EXERCISE OBJECTIVE —
Reproduce the data below, swapping every occurrence of "GUI agent" for "interface agent" and leaving all other text unchanged.

Data listing:
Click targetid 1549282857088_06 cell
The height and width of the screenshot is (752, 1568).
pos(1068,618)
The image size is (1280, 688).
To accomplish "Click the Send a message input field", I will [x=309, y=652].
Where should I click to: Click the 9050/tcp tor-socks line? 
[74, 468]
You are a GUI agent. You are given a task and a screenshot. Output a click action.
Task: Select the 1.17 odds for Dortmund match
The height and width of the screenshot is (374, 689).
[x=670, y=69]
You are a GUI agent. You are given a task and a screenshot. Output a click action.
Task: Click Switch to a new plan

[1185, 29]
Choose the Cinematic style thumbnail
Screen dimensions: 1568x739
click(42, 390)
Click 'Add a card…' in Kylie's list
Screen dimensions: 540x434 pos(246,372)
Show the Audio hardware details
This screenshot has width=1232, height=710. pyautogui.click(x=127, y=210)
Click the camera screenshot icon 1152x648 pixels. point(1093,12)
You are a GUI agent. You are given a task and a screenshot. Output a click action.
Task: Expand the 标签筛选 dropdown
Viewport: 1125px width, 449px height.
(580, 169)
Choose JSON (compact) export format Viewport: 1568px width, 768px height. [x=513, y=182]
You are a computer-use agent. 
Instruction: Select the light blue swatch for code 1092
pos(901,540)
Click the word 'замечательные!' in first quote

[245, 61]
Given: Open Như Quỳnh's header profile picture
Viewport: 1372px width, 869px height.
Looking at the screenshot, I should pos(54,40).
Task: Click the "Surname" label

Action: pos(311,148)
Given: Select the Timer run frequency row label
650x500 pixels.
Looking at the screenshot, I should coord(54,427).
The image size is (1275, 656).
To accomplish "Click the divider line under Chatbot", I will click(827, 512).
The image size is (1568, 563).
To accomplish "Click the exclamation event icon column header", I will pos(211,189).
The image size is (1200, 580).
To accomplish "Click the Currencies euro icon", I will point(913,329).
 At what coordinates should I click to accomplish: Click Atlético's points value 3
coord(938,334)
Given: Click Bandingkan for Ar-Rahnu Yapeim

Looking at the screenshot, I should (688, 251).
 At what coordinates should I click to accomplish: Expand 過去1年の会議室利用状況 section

TASK ANSWER —
Click targetid 1549282857088_06 cell
The height and width of the screenshot is (752, 1568).
pos(1068,618)
The image size is (1280, 688).
To accomplish "Click the Send a message input field", I will [x=309, y=652].
Where should I click to: Click the 9050/tcp tor-socks line? 
[74, 468]
You are a interface agent. You are given a task and a screenshot. Output a click action.
Task: Select the 1.17 odds for Dortmund match
The height and width of the screenshot is (374, 689).
[x=670, y=69]
You are a interface agent. You are given a task and a screenshot. Output a click action.
Task: Click Switch to a new plan

[1185, 29]
Choose the Cinematic style thumbnail
Screen dimensions: 1568x739
click(42, 390)
Click 'Add a card…' in Kylie's list
Screen dimensions: 540x434 pos(246,372)
Show the Audio hardware details
This screenshot has width=1232, height=710. pyautogui.click(x=127, y=210)
Click the camera screenshot icon 1152x648 pixels. point(1093,12)
You are a interface agent. You are given a task and a screenshot. Output a click action.
Task: Expand the 标签筛选 dropdown
Viewport: 1125px width, 449px height.
(580, 169)
Choose JSON (compact) export format Viewport: 1568px width, 768px height. [x=513, y=182]
You are a computer-use agent. 
Instruction: Select the light blue swatch for code 1092
pos(901,540)
Click the word 'замечательные!' in first quote

[245, 61]
Given: Open Như Quỳnh's header profile picture
Viewport: 1372px width, 869px height.
Looking at the screenshot, I should pos(54,40).
Task: Click the "Surname" label

Action: pos(311,148)
Given: Select the Timer run frequency row label
650x500 pixels.
Looking at the screenshot, I should coord(54,427).
The image size is (1275, 656).
To accomplish "Click the divider line under Chatbot", I will click(827, 512).
The image size is (1568, 563).
To accomplish "Click the exclamation event icon column header", I will pos(211,189).
The image size is (1200, 580).
To accomplish "Click the Currencies euro icon", I will point(913,329).
 At what coordinates should I click to accomplish: Click Atlético's points value 3
coord(938,334)
Given: Click Bandingkan for Ar-Rahnu Yapeim

Looking at the screenshot, I should (688, 251).
 At what coordinates should I click to accomplish: Expand 過去1年の会議室利用状況 section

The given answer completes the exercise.